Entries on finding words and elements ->
____________

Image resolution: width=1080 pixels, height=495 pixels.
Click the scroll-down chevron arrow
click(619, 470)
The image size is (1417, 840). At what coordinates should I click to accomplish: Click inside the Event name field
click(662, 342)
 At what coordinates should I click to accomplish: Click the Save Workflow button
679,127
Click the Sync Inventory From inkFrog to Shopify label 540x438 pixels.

____________

Problem to work on -> Copy each of the rows above verbatim.

Solution ->
Image resolution: width=1080 pixels, height=495 pixels.
Click the scroll-down chevron arrow
click(619, 470)
The image size is (1417, 840). At what coordinates should I click to accomplish: Click inside the Event name field
click(662, 342)
 At what coordinates should I click to accomplish: Click the Save Workflow button
679,127
Click the Sync Inventory From inkFrog to Shopify label 540x438 pixels.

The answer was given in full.